The developer of Magic: The Gathering, Wizards of the Coast, acknowledged a data breach that affected thousands of its players. The developer revealed that the breach stemmed from an unprotected database file stored within the Amazon Web Services system. The file was left unencrypted, making the files vulnerable to potential hackers.
Fidus Information Security, who hails from the United Kingdom, reportedly found about the vulnerability, states Tech Crunch. The database had been left exposed since early September, enough for the cybersecurity firm to determine the leak’s repercussions.
While Fidus reached out to report the incident, Wizards of the West Coast only acted upon the issue after Tech Crunch got in touch with them. According to Tech Nadu, the game developer worked with Fidus Information Security to secure the database.
A Closer Look
In total, there was 452,634 player information made available online. These include 470 email addresses belonging to the Wizards of the Coast employees. Account creation dates back to 2012, while some of the most recent entries mined include those created in mid-2018.
Some of the compromised data include the players’ names, usernames, email addresses, and details of the account’s creations. The unencrypted database file also contained passwords. Despite being encrypted with hashing and salting techniques, Tech Crunch states the passwords may still be unscrambled.
Following the revelation, a Wizards of the Coast representative Bruce Dugan issued a statement. Dugan said, “We learned that a database file from a decommissioned website had inadvertently been made accessible outside the company.”
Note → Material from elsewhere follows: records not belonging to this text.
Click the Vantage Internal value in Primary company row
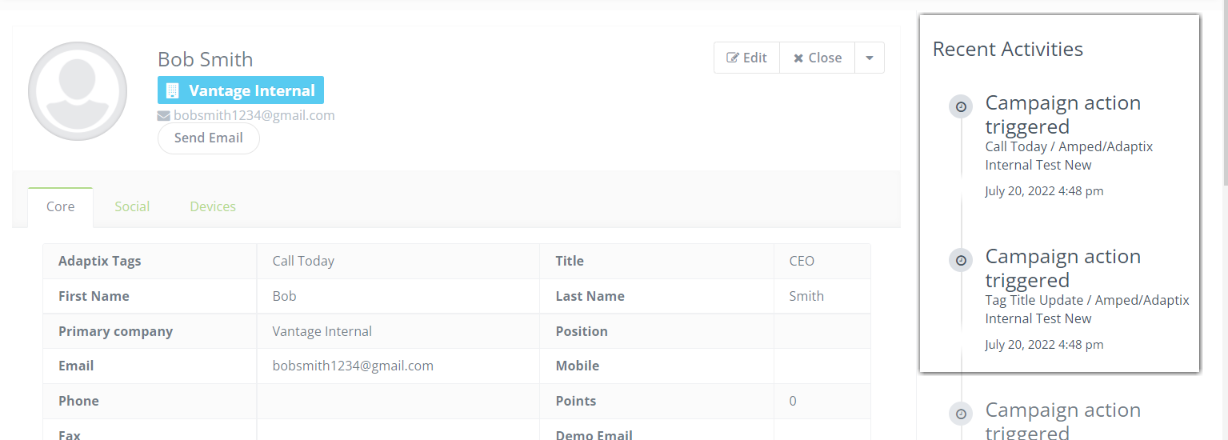The width and height of the screenshot is (1228, 440). tap(322, 331)
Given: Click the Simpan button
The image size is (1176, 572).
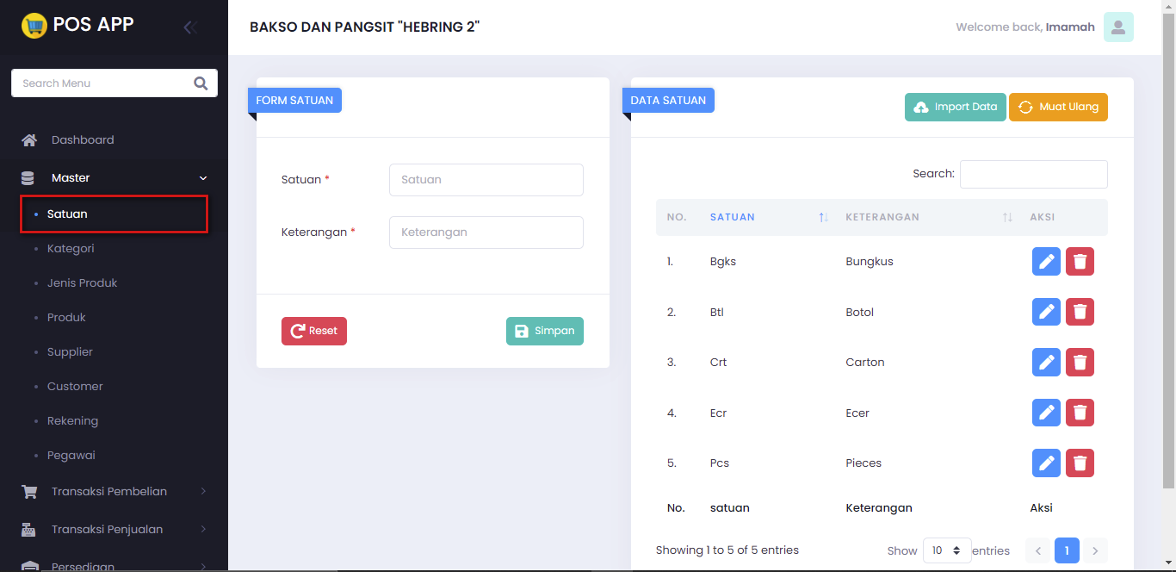Looking at the screenshot, I should pos(545,331).
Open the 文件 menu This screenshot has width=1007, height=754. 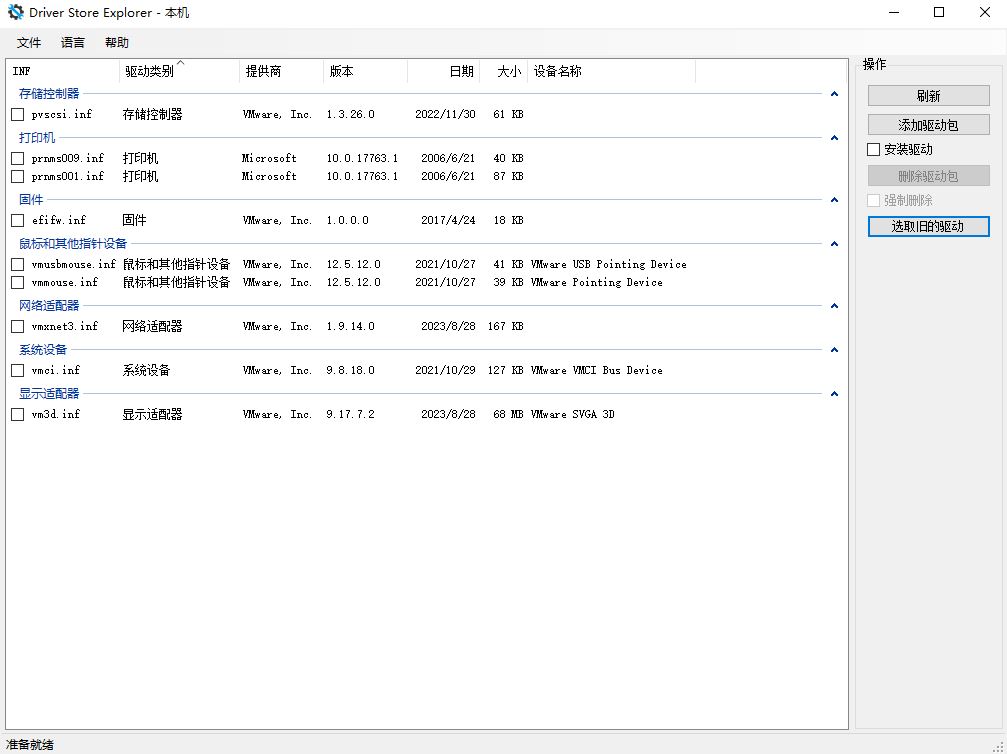coord(29,43)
The developer’s representative also revealed that their firm already launched an internal investigation to “determine the scope of the incident.” The company spokesperson said the company does not believe data had been mined or obtained. However, no data was provided to support this claim, notes Tech Crunch.
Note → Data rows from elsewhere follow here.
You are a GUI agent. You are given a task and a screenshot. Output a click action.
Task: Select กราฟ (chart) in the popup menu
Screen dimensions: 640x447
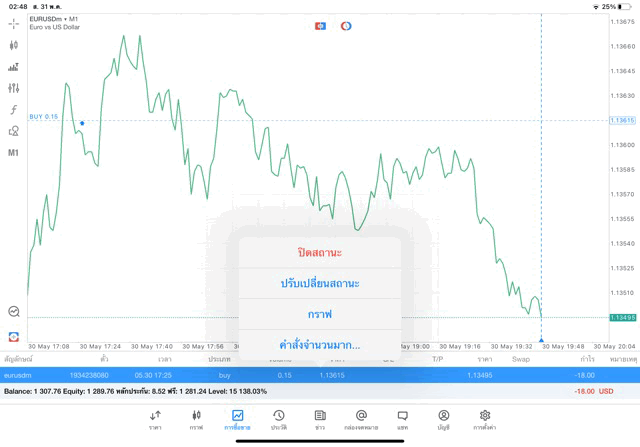pos(320,314)
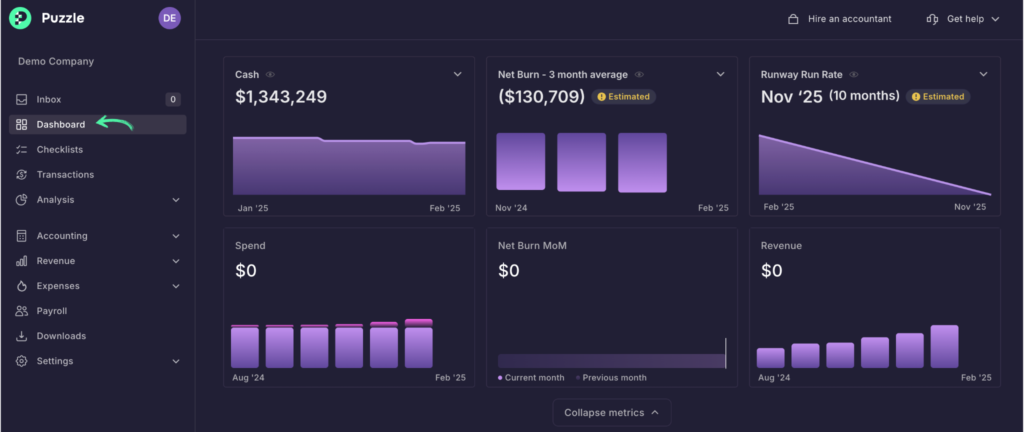Image resolution: width=1024 pixels, height=432 pixels.
Task: Open the Revenue sidebar menu item
Action: pyautogui.click(x=56, y=261)
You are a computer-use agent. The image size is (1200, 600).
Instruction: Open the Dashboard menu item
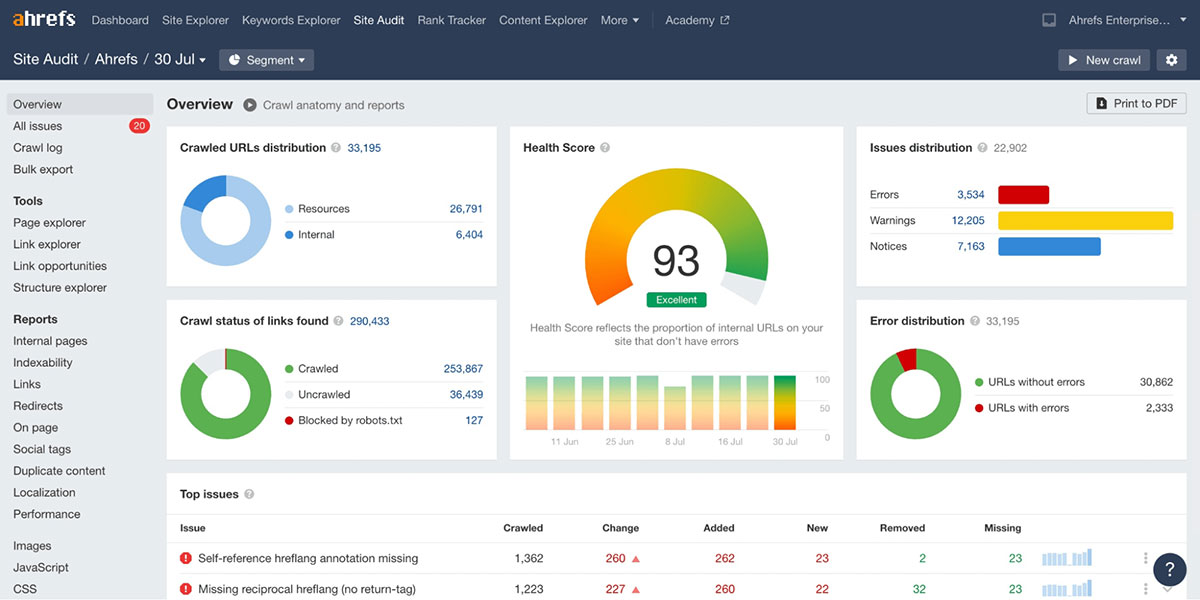119,19
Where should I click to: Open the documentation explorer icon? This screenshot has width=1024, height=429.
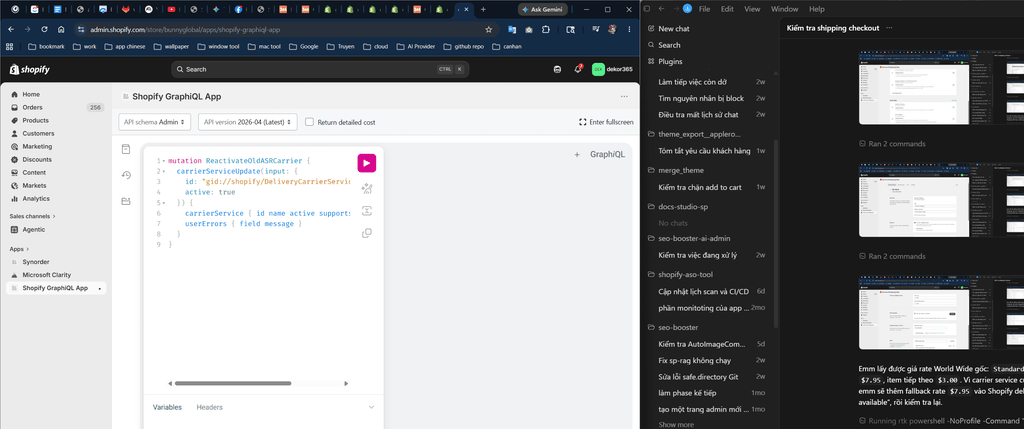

Although the company is currently investigating the incident, the game maker has already started notifying affected parties. Representatives of the company urge affected players to change their credentials immediately.
The magnitude of the breach makes the case qualified for further investigation and penalty.
In line with this, Wizards of the West Coast reportedly informed data protection authorities in the U.K., notes Tech Nadu. Immediate notification falls in line with the GDPR rules set by Europe.
As of writing, the Information Commissioner’s Office in the United Kingdom had acknowledged notification of the incident.
The developer’s fine could possibly amount to 4% of the company’s revenue.